Publicado por Hipersuper · 23/12/2025
Os modelos «phygital», a inteligência artificial e a sustentabilidade estarão no centro da evolução do comércio eletrónico em 2026. Esta análise é da autoria da BIGhub e foi divulgada pelo Hipersuper a 23 de dezembro de 2025, num contexto em que as exigências dos consumidores e a necessidade de eficiência operacional continuam a pressionar as empresas a repensar as suas estratégias digitais.

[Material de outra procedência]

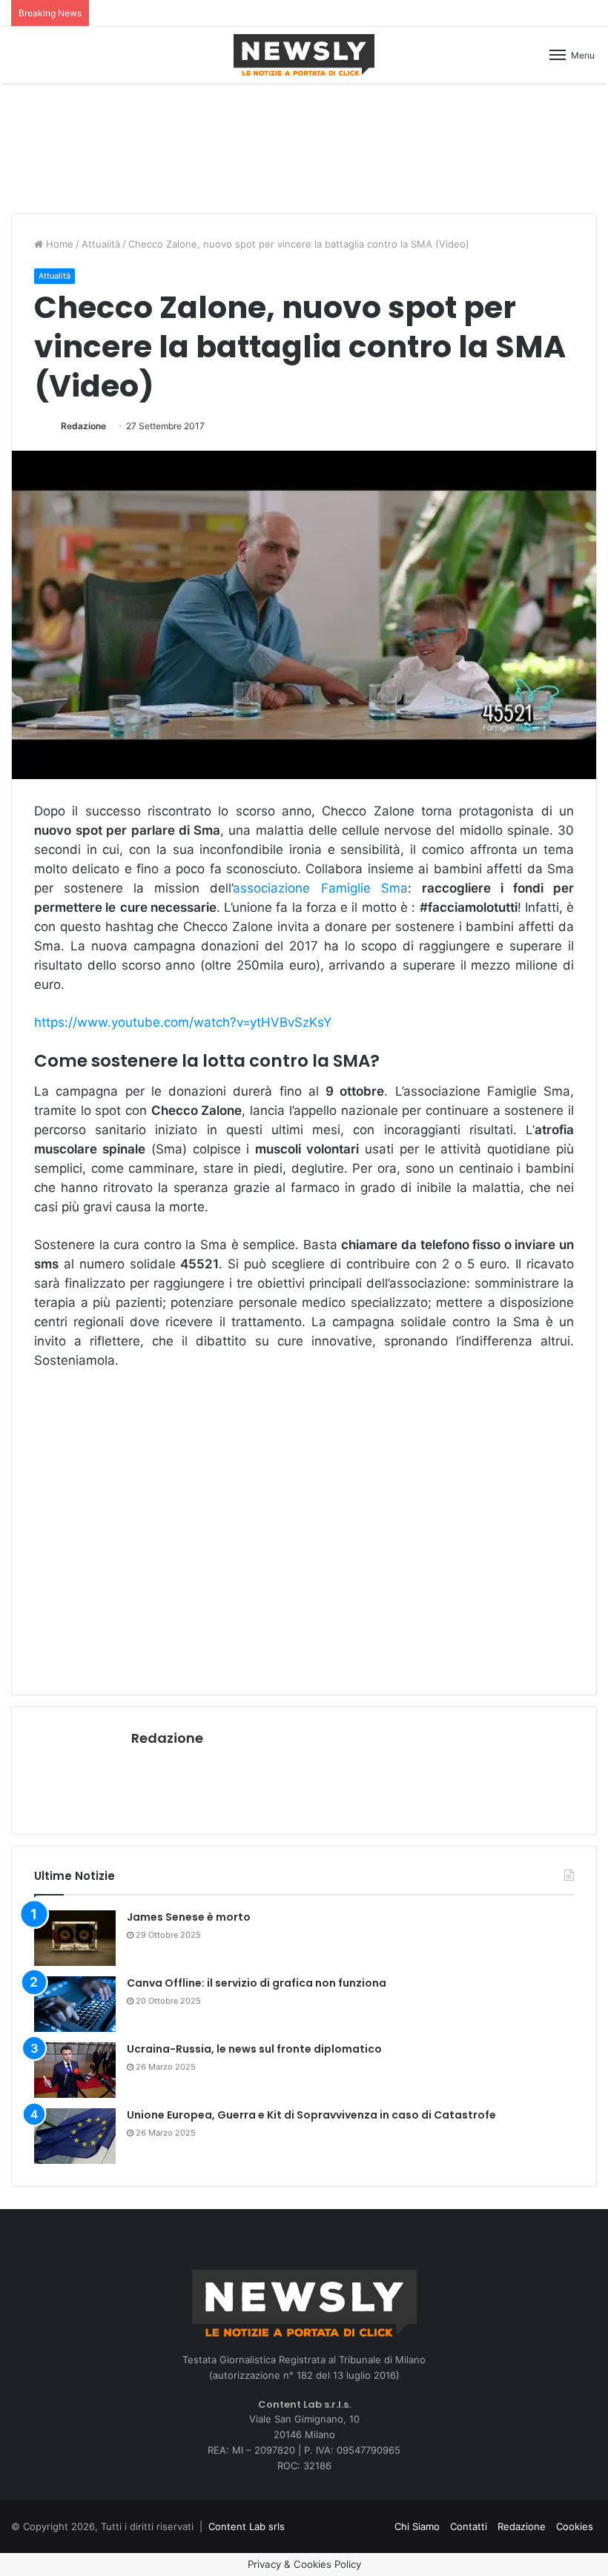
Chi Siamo (417, 2526)
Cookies (574, 2526)
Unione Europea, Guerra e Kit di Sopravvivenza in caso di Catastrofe (311, 2115)
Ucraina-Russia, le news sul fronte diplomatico (254, 2049)
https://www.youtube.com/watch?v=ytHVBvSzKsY (182, 1022)
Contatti (468, 2526)
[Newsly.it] (304, 55)
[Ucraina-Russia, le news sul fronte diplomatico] (75, 2070)
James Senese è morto (189, 1917)
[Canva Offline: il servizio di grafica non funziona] (75, 2004)
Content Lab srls (246, 2526)
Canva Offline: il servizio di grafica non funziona (256, 1983)
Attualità (101, 244)
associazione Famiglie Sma (320, 888)
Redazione (83, 425)
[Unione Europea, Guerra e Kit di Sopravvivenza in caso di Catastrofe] (75, 2136)
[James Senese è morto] (75, 1938)
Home (58, 244)
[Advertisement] (304, 146)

«O comércio eletrónico está a entrar numa nova fase, em que não basta apenas vender online ou estar presente em marketplaces, porque é necessário integrar novos canais para garantir a qualidade da experiência do consumidor», afirma Rúben Lamy, CEO da BIGhub. O responsável acrescenta que «as empresas que conseguirem equilibrar a tecnologia com a proximidade humana e a sustentabilidade serão as mais preparadas para 2026».
A primeira tendência apontada é a consolidação dos modelos omnicanal e phygital: com a fronteira entre o comércio físico e o digital cada vez mais difusa, a centralização da gestão de stocks e de preços assume um papel fundamental para garantir a eficiência e evitar conflitos entre canais. Segue-se a automação e a inteligência artificial, que deverão otimizar os processos de vendas, logística e gestão financeira, prever tendências de consumo, ajustar preços em tempo real e melhorar a gestão de inventários.
A sustentabilidade surge como a terceira tendência estruturante, com a preocupação ambiental dos consumidores a influenciar as decisões de compra e a levar as empresas a adotarem práticas responsáveis em toda a cadeia de valor. A personalização da experiência de compra ocupa também um lugar central: a utilização inteligente dos dados das plataformas online permite uma comunicação mais relevante e uma maior fidelização.
Por fim, a rapidez das entregas continua a ser um fator decisivo, com destaque para as entregas locais e para soluções logísticas capazes de reduzir custos sem comprometer a experiência do cliente. Segundo a BIGhub, estas tendências reforçam a necessidade de as empresas se manterem a par da evolução do setor para garantirem a competitividade e a eficiência em 2026.